Repeat the whole of the data, keeping every detail the same.
----- Input records -----
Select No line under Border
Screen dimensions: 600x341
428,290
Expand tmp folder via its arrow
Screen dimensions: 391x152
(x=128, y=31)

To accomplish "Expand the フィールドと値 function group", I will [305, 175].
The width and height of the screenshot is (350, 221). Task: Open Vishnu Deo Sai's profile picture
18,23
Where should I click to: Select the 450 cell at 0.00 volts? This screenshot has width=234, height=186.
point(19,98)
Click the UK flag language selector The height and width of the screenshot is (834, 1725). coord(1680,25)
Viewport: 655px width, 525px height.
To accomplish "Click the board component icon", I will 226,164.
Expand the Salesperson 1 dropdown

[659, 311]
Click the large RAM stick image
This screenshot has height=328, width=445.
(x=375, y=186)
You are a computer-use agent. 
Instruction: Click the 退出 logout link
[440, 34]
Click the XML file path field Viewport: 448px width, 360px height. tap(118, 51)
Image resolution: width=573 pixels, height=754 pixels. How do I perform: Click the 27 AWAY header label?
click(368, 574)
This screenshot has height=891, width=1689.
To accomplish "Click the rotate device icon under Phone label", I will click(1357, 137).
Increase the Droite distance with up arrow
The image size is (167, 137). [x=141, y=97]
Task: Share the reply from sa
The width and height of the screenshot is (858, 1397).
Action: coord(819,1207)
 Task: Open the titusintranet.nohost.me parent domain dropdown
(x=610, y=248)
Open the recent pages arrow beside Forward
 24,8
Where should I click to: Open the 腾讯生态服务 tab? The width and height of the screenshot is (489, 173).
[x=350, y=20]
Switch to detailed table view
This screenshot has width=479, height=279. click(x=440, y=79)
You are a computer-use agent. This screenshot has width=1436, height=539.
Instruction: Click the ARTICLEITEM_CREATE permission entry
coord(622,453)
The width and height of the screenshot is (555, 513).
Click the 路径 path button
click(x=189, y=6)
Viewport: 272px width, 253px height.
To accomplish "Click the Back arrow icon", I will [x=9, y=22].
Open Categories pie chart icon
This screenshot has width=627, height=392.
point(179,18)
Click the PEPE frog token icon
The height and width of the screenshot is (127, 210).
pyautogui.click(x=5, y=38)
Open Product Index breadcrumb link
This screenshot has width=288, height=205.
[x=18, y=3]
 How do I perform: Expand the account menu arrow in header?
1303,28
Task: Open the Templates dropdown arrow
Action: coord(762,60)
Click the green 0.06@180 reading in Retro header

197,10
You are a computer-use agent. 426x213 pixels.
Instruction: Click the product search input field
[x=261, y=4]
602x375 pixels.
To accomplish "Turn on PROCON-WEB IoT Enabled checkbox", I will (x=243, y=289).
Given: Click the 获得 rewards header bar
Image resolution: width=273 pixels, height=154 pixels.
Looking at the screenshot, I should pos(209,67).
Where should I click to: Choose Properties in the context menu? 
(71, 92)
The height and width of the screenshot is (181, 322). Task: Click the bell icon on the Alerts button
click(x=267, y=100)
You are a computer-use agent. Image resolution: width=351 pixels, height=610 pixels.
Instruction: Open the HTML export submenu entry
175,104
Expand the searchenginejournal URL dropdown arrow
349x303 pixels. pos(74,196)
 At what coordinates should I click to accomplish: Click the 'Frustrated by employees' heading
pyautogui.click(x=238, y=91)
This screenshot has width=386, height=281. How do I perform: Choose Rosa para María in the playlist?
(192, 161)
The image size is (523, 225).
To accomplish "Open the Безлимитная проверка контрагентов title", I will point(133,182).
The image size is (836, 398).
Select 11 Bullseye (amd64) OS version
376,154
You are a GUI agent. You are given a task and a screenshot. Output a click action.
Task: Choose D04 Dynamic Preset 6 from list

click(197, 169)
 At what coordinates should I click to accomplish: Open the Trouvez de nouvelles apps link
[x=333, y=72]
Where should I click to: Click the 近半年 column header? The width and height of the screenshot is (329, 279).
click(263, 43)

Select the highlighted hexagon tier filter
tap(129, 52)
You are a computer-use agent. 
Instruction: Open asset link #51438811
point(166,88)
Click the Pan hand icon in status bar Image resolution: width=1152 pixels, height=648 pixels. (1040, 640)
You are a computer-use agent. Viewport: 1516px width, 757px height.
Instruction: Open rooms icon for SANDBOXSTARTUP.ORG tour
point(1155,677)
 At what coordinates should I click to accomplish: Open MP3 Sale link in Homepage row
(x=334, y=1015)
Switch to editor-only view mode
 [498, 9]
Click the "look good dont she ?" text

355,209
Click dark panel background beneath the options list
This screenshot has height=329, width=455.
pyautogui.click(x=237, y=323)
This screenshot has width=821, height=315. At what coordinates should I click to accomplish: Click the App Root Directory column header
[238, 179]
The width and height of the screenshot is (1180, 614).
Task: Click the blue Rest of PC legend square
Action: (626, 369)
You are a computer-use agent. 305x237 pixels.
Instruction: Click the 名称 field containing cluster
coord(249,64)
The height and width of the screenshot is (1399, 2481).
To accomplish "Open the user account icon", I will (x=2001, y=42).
-----
→ Your response:
Select No line under Border
Screen dimensions: 600x341
428,290
Expand tmp folder via its arrow
Screen dimensions: 391x152
(x=128, y=31)

To accomplish "Expand the フィールドと値 function group", I will [305, 175].
The width and height of the screenshot is (350, 221). Task: Open Vishnu Deo Sai's profile picture
18,23
Where should I click to: Select the 450 cell at 0.00 volts? This screenshot has width=234, height=186.
point(19,98)
Click the UK flag language selector The height and width of the screenshot is (834, 1725). coord(1680,25)
Viewport: 655px width, 525px height.
To accomplish "Click the board component icon", I will 226,164.
Expand the Salesperson 1 dropdown

[659, 311]
Click the large RAM stick image
This screenshot has height=328, width=445.
(x=375, y=186)
You are a computer-use agent. 
Instruction: Click the 退出 logout link
[440, 34]
Click the XML file path field Viewport: 448px width, 360px height. tap(118, 51)
Image resolution: width=573 pixels, height=754 pixels. How do I perform: Click the 27 AWAY header label?
click(368, 574)
This screenshot has height=891, width=1689.
To accomplish "Click the rotate device icon under Phone label", I will click(1357, 137).
Increase the Droite distance with up arrow
The image size is (167, 137). [x=141, y=97]
Task: Share the reply from sa
The width and height of the screenshot is (858, 1397).
Action: coord(819,1207)
 Task: Open the titusintranet.nohost.me parent domain dropdown
(x=610, y=248)
Open the recent pages arrow beside Forward
 24,8
Where should I click to: Open the 腾讯生态服务 tab? The width and height of the screenshot is (489, 173).
[x=350, y=20]
Switch to detailed table view
This screenshot has width=479, height=279. click(x=440, y=79)
You are a computer-use agent. This screenshot has width=1436, height=539.
Instruction: Click the ARTICLEITEM_CREATE permission entry
coord(622,453)
The width and height of the screenshot is (555, 513).
Click the 路径 path button
click(x=189, y=6)
Viewport: 272px width, 253px height.
To accomplish "Click the Back arrow icon", I will [x=9, y=22].
Open Categories pie chart icon
This screenshot has width=627, height=392.
point(179,18)
Click the PEPE frog token icon
The height and width of the screenshot is (127, 210).
pyautogui.click(x=5, y=38)
Open Product Index breadcrumb link
This screenshot has width=288, height=205.
[x=18, y=3]
 How do I perform: Expand the account menu arrow in header?
1303,28
Task: Open the Templates dropdown arrow
Action: coord(762,60)
Click the green 0.06@180 reading in Retro header

197,10
You are a computer-use agent. 426x213 pixels.
Instruction: Click the product search input field
[x=261, y=4]
602x375 pixels.
To accomplish "Turn on PROCON-WEB IoT Enabled checkbox", I will (x=243, y=289).
Given: Click the 获得 rewards header bar
Image resolution: width=273 pixels, height=154 pixels.
Looking at the screenshot, I should pos(209,67).
Where should I click to: Choose Properties in the context menu? 
(71, 92)
The height and width of the screenshot is (181, 322). Task: Click the bell icon on the Alerts button
click(x=267, y=100)
You are a computer-use agent. Image resolution: width=351 pixels, height=610 pixels.
Instruction: Open the HTML export submenu entry
175,104
Expand the searchenginejournal URL dropdown arrow
349x303 pixels. pos(74,196)
 At what coordinates should I click to accomplish: Click the 'Frustrated by employees' heading
pyautogui.click(x=238, y=91)
This screenshot has width=386, height=281. How do I perform: Choose Rosa para María in the playlist?
(192, 161)
The image size is (523, 225).
To accomplish "Open the Безлимитная проверка контрагентов title", I will point(133,182).
The image size is (836, 398).
Select 11 Bullseye (amd64) OS version
376,154
You are a GUI agent. You are given a task and a screenshot. Output a click action.
Task: Choose D04 Dynamic Preset 6 from list

click(197, 169)
 At what coordinates should I click to accomplish: Open the Trouvez de nouvelles apps link
[x=333, y=72]
Where should I click to: Click the 近半年 column header? The width and height of the screenshot is (329, 279).
click(263, 43)

Select the highlighted hexagon tier filter
tap(129, 52)
You are a computer-use agent. 
Instruction: Open asset link #51438811
point(166,88)
Click the Pan hand icon in status bar Image resolution: width=1152 pixels, height=648 pixels. (1040, 640)
You are a computer-use agent. Viewport: 1516px width, 757px height.
Instruction: Open rooms icon for SANDBOXSTARTUP.ORG tour
point(1155,677)
 At what coordinates should I click to accomplish: Open MP3 Sale link in Homepage row
(x=334, y=1015)
Switch to editor-only view mode
 [498, 9]
Click the "look good dont she ?" text

355,209
Click dark panel background beneath the options list
This screenshot has height=329, width=455.
pyautogui.click(x=237, y=323)
This screenshot has width=821, height=315. At what coordinates should I click to accomplish: Click the App Root Directory column header
[238, 179]
The width and height of the screenshot is (1180, 614).
Task: Click the blue Rest of PC legend square
Action: (626, 369)
You are a computer-use agent. 305x237 pixels.
Instruction: Click the 名称 field containing cluster
coord(249,64)
The height and width of the screenshot is (1399, 2481).
To accomplish "Open the user account icon", I will (x=2001, y=42).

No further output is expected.